On 14/6/03 8:41 pm, "Tijl Houtbeckers" <thoutbeckers at splendo.com> wrote:

> Rachel Blackman <rcb at ceruleanstudios.com> wrote on 14-6-2003 20:03:04:
>> 
>>> Are you looking for way of making a better user experience?
>>> Different users want different things, and I still don't see how
>>> Jabber can tempt users away from all-in-one chat programs like Fire
>>> or Trillian without putting in several times as many developer-hours
>>> of work.  That's not to say that those clients are better, only that
>>> they're better suited to some people's needs.
>> 
>> This is the key point, right here.  Jabber's transports have a very
>> good, beneficial feature for people who don't need more than basic
>> messaging; the ability to store your legacy IM userlists and account
>> info on the server, so that you only ever need to provide your jabber
>> login and voila, you're on everything.
>> 
>> This is countered by the fact that the average IM user, who you want to
>> spur to adopt Jabber, does not care about that as much.  Your average
>> IM user is probably using the system from one computer; my dad only
>> ever logs onto MSN Messenger from his own computer, so he wouldn't
>> care about multiple systems.  What he does care about is the ability
>> to pull my sister-in-law and I into group-chats on MSN, and the
>> ability to send files to us over it.  Jabber with an MSN transport...?
>> Even if I get him to go 'ooh, pretty' at Rhymbox, there's no way I'd
>> get him onto 
>> Jabber if he couldn't have working group-chats and file transfers to
>> his existing contacts.
> 
> Exactly.. I agree with Rachel.
> 
:
:
> 
> You don't need one big portal for this. We'll need good Jabber servers
> ofcourse. I don't think portals are a bad idea but personally I believe
> more in local portals. Just call it the polish model ;) Everyone who
> will "switch on" a Trillian user onto the Jabber network will know a
> server what server is good for that Trillian user (they use it
> themselves ofcourse).
 
An option could be to target ISPs so they can provide a multi-transport
service to their customers.

Why? ISPs (apart from AOL) have very few vehicles to maintain awareness but
a giveaway IM skinned with their branding connected to their servers would
be a very useful and sticky feature. The local portal route.

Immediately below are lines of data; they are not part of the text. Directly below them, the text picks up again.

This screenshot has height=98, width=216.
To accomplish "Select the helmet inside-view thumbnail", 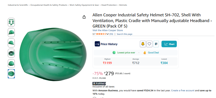I will 11,53.
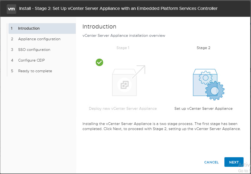This screenshot has height=174, width=251.
Task: Click the installer title text in the header
Action: pos(118,9)
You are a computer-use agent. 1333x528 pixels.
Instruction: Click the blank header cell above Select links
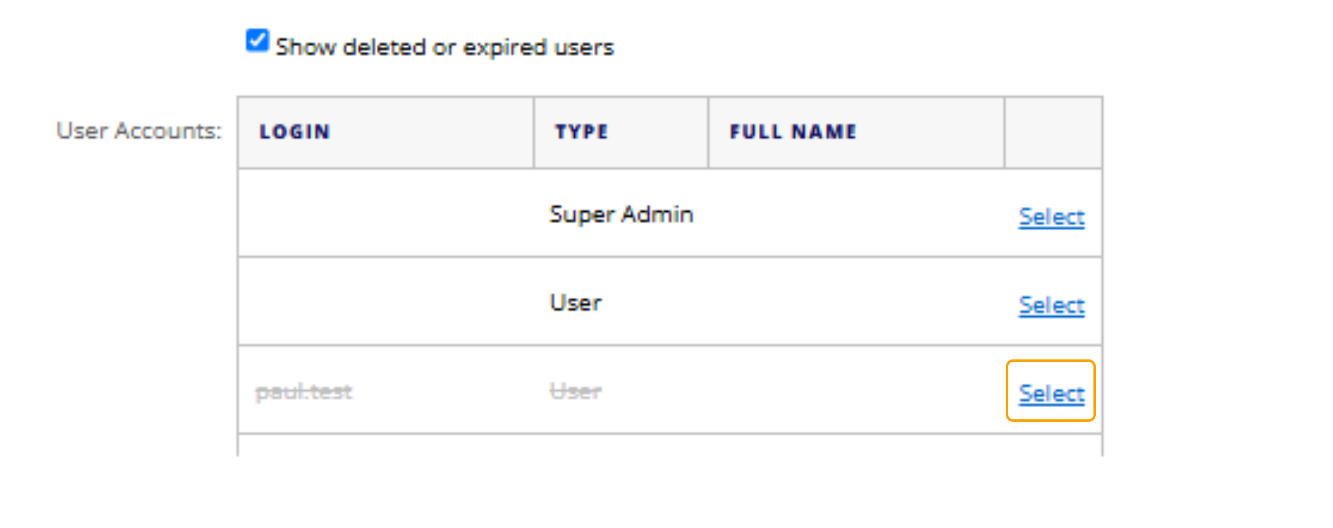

I am keen to see Jabber as the enabling technology for intercommunication -
the next level on the IP stack  as it were - not have it relegated to just
another Chat community, which is what client-side transports imply.


> 
> In the end, I think a lot user will switch to using Jabber, at least
> alongside other networks, wich will make things a lot easyer for those
> of us that want to use a Jabber client that does not include client-
> side MSN/ICQ/etc. implementations like Trillian. Ofcourse, users of
> such messengers still have a bigger reach than Jabber-only messengers,
> but that's the whole idea behind such messengers.
> 
> Jabber will never "win" in a marketing battle, nor can we use an OS
> monopoly to force our client on users. But with a mix of good servers,
> local portals, and just as critically, decent support for Jabber in the
> multi-protocol clients, we can reach a "critical" mass, where
> competition will be more on features and possibilities. And I think we
> *all* agree that Jabber with it's advantage of being an open standard
> that is open for use can have a big lead on the competion when it comes
> to that. 

I would say that I have almost all buddies on MSN and Yahoo. All have moved
off ICQ (where I too started) and none are on AIM!